TriNet reported strong first-quarter financial results last night. We have published a detailed initiation report that provides a much longer overview of the company’s operations and financials, as well as our views of the company’s main investment highlights and risks. Whereas our initiation report is focused on the long-term thesis for the stock, this note provides a short review of the company’s first-quarter financial results.
We and other sell-side analysts did not publish financial results before this earnings release, so we do not have an established sell-side consensus to compare the results with. In general, though, TriNet’s results showed strong revenue and earnings growth, reflecting both the strength of the PEO sector and market share gains by TriNet.
The company’s earnings benefited from acquisitions last year and an unusual gain from a prior-year’s payroll taxes, but the underlying pro forma revenue growth in the business (19%) was nonetheless very strong. Strong organic growth in the number of worksite employees (up 22% on a pro forma basis for acquisitions completed in the last year), continued development of the salesforce, and strong growth in professional services fees (up 28% pro forma) also bode well for the long-term growth of the business, in our view.

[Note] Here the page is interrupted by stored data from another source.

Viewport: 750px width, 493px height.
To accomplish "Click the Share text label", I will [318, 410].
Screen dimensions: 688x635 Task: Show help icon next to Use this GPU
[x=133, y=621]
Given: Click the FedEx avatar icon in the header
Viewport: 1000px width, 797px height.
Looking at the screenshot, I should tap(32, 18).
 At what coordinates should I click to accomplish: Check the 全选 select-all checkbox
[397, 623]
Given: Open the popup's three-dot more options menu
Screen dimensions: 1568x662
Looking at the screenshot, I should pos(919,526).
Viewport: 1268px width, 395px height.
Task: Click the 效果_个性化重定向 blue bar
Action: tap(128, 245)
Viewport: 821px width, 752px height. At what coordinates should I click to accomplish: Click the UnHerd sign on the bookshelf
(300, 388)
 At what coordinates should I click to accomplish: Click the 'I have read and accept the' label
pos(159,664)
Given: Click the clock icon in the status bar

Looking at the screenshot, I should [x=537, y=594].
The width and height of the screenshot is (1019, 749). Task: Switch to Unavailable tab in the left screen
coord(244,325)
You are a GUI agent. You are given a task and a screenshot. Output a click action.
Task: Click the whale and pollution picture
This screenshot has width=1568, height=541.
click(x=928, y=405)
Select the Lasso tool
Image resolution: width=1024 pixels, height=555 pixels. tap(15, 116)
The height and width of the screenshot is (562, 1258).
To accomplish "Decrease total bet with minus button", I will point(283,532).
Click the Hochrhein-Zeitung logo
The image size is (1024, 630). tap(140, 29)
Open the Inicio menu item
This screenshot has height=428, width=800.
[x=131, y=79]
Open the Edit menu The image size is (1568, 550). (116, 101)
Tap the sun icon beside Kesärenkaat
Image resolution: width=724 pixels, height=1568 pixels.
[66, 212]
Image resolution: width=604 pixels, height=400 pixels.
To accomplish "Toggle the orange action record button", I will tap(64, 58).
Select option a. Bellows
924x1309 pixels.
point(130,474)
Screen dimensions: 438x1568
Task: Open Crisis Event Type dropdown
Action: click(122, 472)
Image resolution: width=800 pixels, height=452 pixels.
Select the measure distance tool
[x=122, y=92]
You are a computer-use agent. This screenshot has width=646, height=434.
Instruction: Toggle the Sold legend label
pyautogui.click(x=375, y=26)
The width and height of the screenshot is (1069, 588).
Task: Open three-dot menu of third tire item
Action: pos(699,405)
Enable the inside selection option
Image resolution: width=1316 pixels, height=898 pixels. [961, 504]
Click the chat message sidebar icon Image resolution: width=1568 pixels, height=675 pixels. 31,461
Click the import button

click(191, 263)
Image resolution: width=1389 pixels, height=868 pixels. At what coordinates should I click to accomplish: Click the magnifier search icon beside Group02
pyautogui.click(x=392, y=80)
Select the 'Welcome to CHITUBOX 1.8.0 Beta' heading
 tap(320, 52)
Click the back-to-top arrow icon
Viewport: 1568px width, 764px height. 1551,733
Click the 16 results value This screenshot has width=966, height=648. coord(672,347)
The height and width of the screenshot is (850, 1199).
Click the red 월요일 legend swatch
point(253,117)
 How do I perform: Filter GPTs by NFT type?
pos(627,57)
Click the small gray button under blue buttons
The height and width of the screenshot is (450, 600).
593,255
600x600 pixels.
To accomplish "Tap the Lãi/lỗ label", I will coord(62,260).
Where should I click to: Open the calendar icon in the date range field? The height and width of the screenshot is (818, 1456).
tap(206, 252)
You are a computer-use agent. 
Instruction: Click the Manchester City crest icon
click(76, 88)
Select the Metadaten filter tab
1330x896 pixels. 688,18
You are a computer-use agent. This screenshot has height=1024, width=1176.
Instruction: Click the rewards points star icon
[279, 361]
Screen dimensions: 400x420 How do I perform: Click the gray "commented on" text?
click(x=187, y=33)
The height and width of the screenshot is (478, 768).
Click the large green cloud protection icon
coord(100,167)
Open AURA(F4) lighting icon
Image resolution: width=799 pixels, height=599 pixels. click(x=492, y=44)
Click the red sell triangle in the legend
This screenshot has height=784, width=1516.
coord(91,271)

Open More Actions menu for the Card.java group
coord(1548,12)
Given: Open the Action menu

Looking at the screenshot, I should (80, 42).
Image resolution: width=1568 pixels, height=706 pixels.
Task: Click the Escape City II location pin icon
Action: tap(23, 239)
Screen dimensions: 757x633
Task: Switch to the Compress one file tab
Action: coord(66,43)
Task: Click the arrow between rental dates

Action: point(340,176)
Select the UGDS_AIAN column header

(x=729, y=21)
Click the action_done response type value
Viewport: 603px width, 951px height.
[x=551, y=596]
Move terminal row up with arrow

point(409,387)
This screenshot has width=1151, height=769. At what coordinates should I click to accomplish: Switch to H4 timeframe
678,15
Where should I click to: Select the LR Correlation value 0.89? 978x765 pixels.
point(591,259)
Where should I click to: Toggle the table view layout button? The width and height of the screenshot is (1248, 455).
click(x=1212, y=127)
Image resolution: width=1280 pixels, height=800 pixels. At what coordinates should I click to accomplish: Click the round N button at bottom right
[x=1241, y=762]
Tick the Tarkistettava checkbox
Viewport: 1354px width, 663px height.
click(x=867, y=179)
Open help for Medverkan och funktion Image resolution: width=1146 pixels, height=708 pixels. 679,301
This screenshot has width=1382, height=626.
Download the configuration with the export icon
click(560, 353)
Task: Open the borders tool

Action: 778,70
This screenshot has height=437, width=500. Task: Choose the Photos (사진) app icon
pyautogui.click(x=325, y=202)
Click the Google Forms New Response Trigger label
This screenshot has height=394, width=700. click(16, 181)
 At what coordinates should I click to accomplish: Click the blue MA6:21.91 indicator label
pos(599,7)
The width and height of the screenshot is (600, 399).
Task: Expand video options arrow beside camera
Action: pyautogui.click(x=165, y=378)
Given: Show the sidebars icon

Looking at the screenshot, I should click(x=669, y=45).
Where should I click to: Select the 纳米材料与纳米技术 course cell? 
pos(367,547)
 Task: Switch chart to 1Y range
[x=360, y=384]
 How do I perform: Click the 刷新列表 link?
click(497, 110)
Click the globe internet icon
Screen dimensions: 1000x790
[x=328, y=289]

Management provided guidance for the second quarter and full year of 2014 that calls for 15%-17% organic revenue growth and an EBITDA margin for the full year of 2014 that is toward the high end of the company’s medium-term target of 33%-34% (probably helped a little, in our view, by the aforementioned gain related to the historical payroll taxes). Shares of TriNet trade at 20 times our next-12-months’ adjusted EPS estimate. Our investment thesis is described in more detail in our initiation report, but we believe that the prospect for strong earnings growth and potential upside to our estimates makes shares attractive.